WHAT THE EXERCISE ASKS: Could you set down exactly the lines in the records below between the line holding "Allow selection (1204, 940)" and the line holding "Deny (934, 940)", inclusive?

EXCERPTED DATA:
******************************
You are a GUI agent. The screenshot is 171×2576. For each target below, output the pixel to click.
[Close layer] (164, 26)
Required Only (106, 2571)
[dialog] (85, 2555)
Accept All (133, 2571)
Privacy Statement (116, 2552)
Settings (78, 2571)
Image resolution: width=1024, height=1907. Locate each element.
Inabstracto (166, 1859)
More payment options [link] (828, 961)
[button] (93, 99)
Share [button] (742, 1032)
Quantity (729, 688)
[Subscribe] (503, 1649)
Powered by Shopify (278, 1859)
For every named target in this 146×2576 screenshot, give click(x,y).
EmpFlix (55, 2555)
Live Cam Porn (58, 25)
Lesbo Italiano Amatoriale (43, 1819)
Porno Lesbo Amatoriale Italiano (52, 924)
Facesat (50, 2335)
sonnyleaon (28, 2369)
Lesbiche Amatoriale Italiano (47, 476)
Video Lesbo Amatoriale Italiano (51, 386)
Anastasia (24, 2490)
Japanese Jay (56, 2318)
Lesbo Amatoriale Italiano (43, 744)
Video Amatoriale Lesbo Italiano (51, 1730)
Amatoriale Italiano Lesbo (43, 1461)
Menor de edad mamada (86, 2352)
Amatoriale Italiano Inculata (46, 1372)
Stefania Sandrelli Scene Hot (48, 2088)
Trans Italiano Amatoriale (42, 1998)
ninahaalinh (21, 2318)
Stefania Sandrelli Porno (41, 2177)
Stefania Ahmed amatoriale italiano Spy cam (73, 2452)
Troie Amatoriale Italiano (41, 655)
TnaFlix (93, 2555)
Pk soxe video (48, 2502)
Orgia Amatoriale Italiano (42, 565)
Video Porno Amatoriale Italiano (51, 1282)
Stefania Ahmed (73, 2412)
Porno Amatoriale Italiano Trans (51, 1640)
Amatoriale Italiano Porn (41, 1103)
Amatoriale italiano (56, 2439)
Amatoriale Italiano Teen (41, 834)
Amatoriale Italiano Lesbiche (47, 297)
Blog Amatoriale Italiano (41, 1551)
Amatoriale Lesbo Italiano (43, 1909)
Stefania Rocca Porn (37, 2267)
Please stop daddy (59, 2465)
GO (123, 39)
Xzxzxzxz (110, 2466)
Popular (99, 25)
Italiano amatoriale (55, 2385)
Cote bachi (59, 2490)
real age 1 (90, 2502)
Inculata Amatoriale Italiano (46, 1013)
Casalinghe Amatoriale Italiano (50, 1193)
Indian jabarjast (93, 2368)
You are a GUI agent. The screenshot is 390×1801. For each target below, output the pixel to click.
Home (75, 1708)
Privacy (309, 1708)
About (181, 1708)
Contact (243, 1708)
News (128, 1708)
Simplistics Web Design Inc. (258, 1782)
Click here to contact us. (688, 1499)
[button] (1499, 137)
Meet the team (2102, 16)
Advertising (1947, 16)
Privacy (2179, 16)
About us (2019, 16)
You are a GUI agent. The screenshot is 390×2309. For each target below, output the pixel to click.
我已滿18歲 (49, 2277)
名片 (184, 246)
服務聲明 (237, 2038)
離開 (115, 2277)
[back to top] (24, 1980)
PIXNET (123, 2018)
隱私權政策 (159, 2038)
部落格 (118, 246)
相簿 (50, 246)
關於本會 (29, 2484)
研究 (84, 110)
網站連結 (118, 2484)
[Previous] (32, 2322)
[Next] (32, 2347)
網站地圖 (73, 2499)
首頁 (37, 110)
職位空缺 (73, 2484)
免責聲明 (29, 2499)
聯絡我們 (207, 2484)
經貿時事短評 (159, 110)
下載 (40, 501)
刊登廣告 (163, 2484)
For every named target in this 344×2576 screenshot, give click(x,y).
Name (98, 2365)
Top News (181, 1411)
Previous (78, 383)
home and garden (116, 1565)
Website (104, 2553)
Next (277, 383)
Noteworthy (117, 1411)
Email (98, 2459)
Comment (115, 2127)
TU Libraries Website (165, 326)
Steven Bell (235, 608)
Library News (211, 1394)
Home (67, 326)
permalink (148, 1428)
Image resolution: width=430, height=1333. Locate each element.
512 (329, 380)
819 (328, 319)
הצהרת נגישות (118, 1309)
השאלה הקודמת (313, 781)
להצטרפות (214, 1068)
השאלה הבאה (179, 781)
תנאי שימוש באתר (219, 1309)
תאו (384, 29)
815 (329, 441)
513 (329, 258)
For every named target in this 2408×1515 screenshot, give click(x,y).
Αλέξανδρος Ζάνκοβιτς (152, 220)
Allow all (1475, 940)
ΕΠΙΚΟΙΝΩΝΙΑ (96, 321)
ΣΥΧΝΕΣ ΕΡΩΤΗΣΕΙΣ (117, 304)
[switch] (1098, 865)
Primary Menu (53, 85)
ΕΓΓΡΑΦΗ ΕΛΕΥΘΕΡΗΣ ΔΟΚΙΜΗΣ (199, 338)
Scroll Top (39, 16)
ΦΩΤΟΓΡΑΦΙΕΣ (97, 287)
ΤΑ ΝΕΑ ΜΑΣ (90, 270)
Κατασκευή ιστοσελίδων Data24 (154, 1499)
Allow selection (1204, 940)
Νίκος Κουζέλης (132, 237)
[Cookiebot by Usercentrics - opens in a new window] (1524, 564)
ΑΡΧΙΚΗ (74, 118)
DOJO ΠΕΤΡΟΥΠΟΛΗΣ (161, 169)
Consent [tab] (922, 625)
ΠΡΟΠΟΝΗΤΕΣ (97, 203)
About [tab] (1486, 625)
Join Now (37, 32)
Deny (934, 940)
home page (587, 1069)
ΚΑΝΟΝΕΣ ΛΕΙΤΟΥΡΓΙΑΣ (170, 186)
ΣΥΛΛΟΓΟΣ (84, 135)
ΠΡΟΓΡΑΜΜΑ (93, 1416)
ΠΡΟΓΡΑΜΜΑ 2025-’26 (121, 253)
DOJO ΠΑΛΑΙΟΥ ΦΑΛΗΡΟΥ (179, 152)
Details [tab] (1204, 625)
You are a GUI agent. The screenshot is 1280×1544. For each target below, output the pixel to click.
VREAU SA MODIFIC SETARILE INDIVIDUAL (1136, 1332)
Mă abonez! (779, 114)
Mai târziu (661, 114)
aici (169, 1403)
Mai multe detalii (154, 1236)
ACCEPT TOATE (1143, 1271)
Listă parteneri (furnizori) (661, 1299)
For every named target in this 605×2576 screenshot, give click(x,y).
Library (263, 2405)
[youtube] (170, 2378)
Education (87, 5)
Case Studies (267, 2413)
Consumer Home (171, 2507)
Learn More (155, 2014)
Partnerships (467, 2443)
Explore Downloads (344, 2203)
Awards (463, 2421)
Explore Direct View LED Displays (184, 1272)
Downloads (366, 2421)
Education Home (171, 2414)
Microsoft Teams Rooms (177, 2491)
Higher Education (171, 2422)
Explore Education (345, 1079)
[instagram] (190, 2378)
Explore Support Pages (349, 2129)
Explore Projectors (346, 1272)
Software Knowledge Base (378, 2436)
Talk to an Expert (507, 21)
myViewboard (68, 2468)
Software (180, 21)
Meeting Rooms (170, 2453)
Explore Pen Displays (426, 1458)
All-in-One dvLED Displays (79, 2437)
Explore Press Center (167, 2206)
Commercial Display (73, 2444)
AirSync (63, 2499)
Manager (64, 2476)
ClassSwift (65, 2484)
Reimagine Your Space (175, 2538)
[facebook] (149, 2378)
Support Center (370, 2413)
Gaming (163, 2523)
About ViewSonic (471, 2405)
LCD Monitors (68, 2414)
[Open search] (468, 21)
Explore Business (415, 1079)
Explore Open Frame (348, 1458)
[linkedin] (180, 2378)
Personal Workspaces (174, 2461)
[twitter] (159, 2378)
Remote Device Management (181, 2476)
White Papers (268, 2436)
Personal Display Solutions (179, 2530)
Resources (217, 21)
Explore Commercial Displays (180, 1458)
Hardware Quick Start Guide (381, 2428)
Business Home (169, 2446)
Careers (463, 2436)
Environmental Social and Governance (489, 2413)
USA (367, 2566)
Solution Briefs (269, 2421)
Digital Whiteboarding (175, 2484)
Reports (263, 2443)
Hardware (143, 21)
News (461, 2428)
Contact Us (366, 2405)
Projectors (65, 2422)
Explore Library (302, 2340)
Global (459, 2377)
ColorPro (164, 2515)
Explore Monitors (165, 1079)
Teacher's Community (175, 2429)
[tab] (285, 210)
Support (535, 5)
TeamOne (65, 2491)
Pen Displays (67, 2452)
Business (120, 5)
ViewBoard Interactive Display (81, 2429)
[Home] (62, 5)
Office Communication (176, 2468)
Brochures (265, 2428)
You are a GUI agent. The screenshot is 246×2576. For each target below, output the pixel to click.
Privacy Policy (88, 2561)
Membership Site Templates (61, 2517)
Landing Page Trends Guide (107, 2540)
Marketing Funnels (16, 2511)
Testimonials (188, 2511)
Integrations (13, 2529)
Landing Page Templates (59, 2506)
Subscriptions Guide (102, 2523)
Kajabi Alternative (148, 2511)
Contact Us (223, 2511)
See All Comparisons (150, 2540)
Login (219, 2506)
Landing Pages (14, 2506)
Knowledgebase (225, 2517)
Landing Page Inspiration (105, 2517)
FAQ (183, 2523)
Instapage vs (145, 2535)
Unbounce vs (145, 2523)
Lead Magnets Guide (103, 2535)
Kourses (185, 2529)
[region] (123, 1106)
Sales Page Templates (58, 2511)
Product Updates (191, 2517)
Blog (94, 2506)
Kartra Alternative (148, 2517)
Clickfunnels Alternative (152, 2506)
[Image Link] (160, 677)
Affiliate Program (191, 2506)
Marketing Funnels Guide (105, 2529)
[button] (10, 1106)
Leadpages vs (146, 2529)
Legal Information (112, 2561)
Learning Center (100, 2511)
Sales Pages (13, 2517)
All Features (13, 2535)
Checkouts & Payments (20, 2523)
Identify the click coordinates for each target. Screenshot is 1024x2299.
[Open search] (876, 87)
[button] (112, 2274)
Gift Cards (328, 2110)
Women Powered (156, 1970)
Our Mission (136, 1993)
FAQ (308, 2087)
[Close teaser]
******************************
SOLVED PROBLEM:
Allow selection (1204, 940)
Νίκος Κουζέλης (132, 237)
[Cookiebot by Usercentrics - opens in a new window] (1524, 564)
ΑΡΧΙΚΗ (74, 118)
DOJO ΠΕΤΡΟΥΠΟΛΗΣ (161, 169)
Consent [tab] (922, 625)
ΠΡΟΠΟΝΗΤΕΣ (97, 203)
About [tab] (1486, 625)
Join Now (37, 32)
Deny (934, 940)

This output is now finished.